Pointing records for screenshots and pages
+ + +
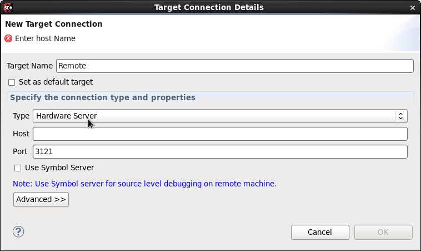The width and height of the screenshot is (421, 251).
Task: Click the red error icon beside Enter host Name
Action: (8, 38)
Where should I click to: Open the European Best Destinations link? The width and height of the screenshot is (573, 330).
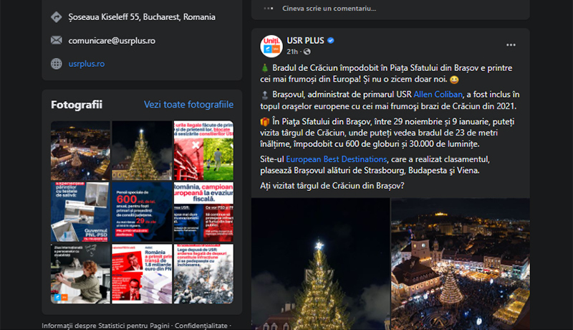[x=336, y=159]
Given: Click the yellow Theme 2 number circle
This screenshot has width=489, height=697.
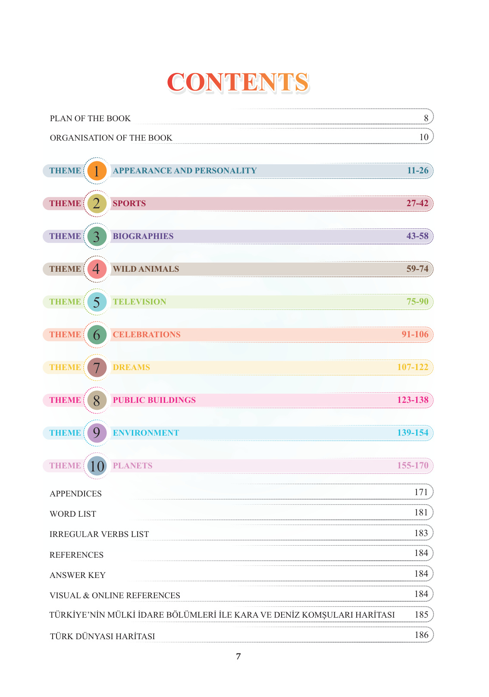Looking at the screenshot, I should click(x=97, y=204).
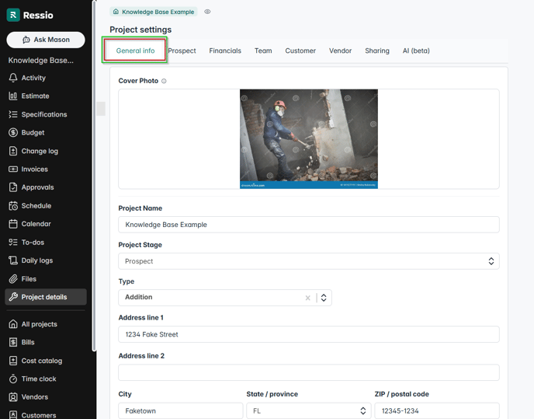
Task: Toggle the eye icon beside project name
Action: 207,12
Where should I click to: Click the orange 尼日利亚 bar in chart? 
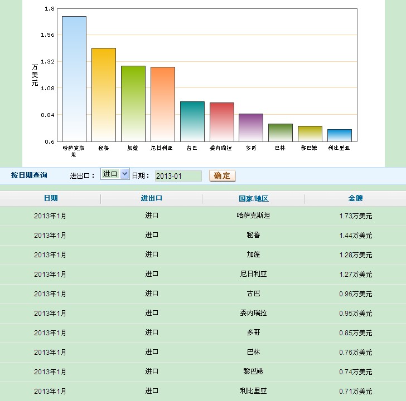click(x=163, y=104)
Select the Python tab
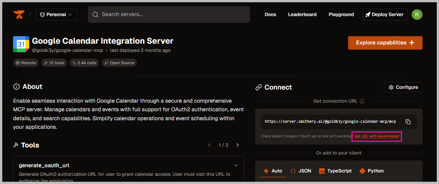The image size is (439, 184). coord(372,171)
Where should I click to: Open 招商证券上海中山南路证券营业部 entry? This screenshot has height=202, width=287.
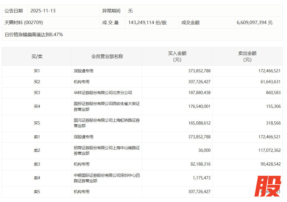pyautogui.click(x=106, y=151)
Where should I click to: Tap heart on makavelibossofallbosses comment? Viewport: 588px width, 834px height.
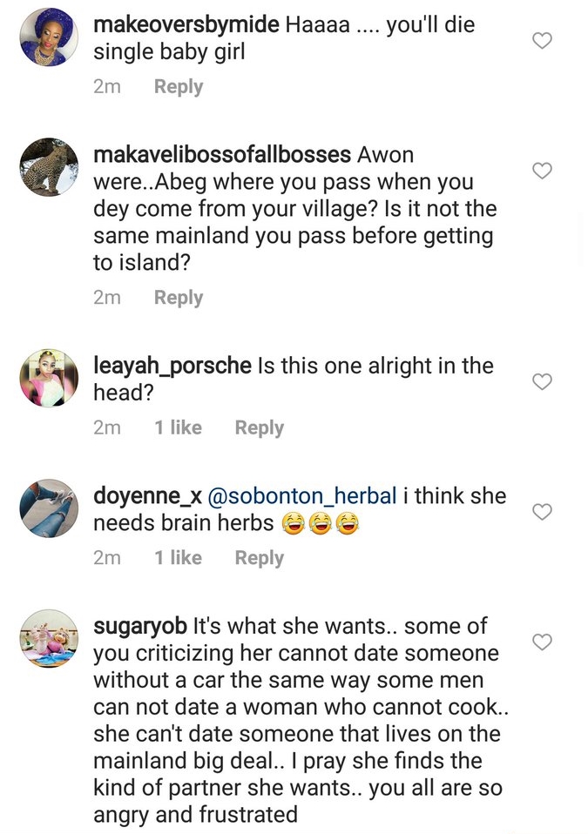coord(542,170)
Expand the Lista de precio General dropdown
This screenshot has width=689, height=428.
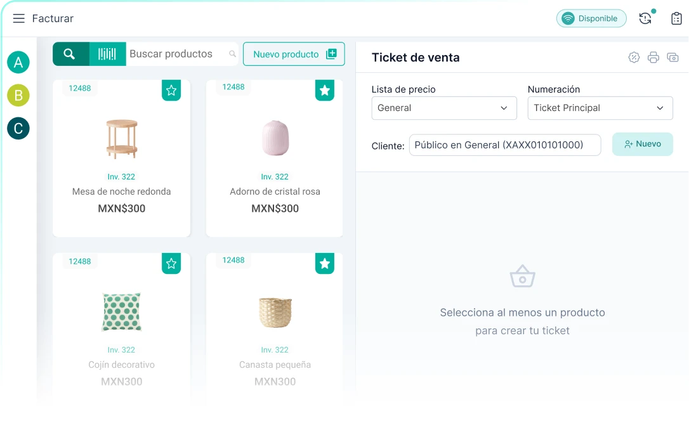[x=444, y=108]

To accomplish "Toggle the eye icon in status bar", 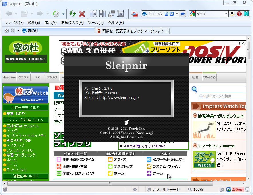I will point(135,189).
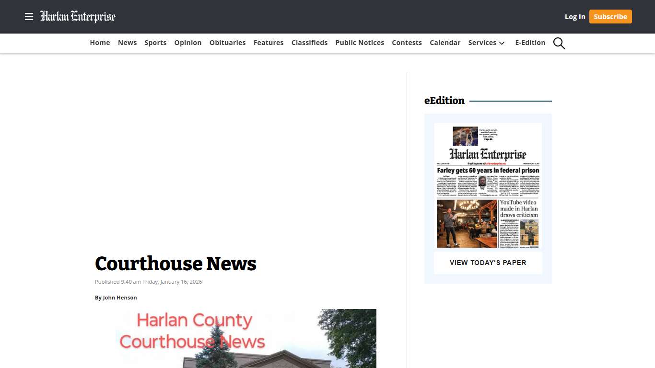
Task: Click the Harlan Enterprise masthead logo
Action: [78, 16]
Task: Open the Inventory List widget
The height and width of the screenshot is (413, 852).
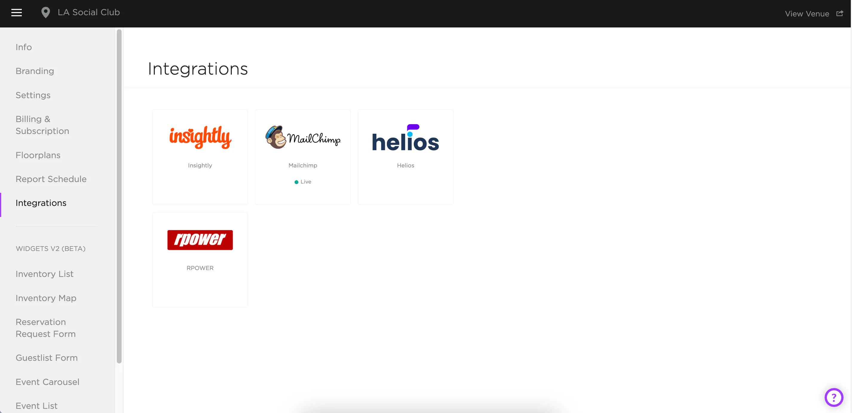Action: pos(44,274)
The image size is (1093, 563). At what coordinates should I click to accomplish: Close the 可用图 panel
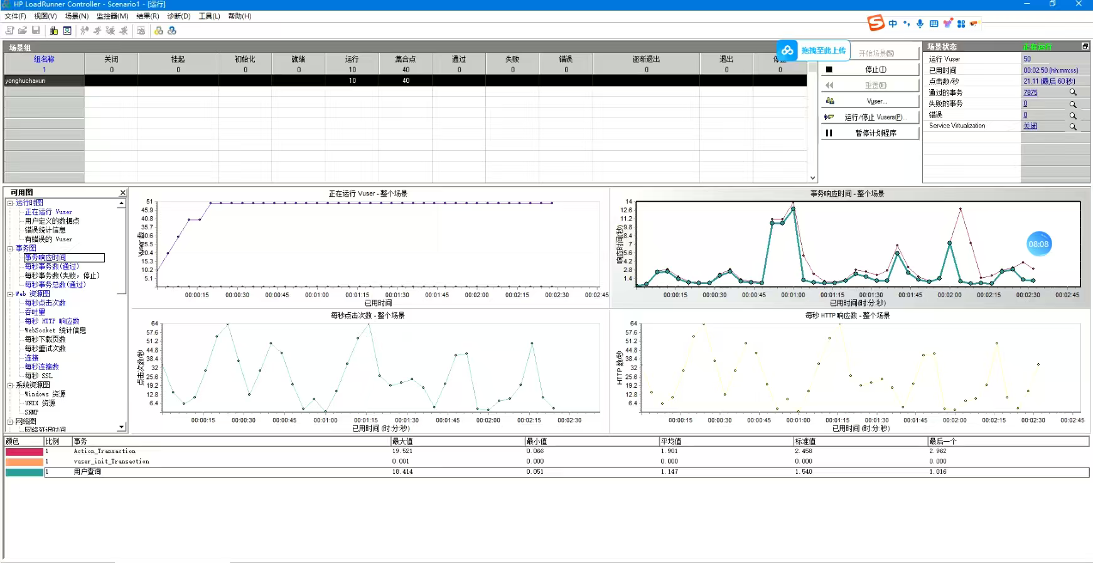pyautogui.click(x=122, y=193)
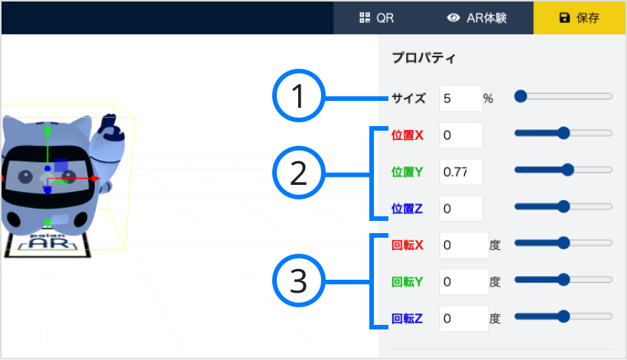Launch the AR体験 preview
This screenshot has width=627, height=360.
tap(476, 18)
+ + +
Brief.
Write out the lines from the start of the records up to and including the line with "coord(542,170)". Leave the pictures out of your answer.

Solved exercise.
The width and height of the screenshot is (421, 251).
Task: Click the red error icon beside Enter host Name
Action: (8, 38)
Where should I click to: Open the European Best Destinations link? The width and height of the screenshot is (573, 330).
[x=336, y=159]
Given: Click the yellow Theme 2 number circle
This screenshot has width=489, height=697.
Looking at the screenshot, I should click(x=97, y=204).
Task: Toggle the eye icon beside project name
Action: 207,12
Where should I click to: Click the orange 尼日利亚 bar in chart? 
click(x=163, y=104)
Select the Python tab
The image size is (439, 184). coord(372,171)
Where should I click to: Open 招商证券上海中山南路证券营业部 entry? This screenshot has height=202, width=287.
pyautogui.click(x=106, y=151)
Where should I click to: Tap heart on makavelibossofallbosses comment? Viewport: 588px width, 834px height.
coord(542,170)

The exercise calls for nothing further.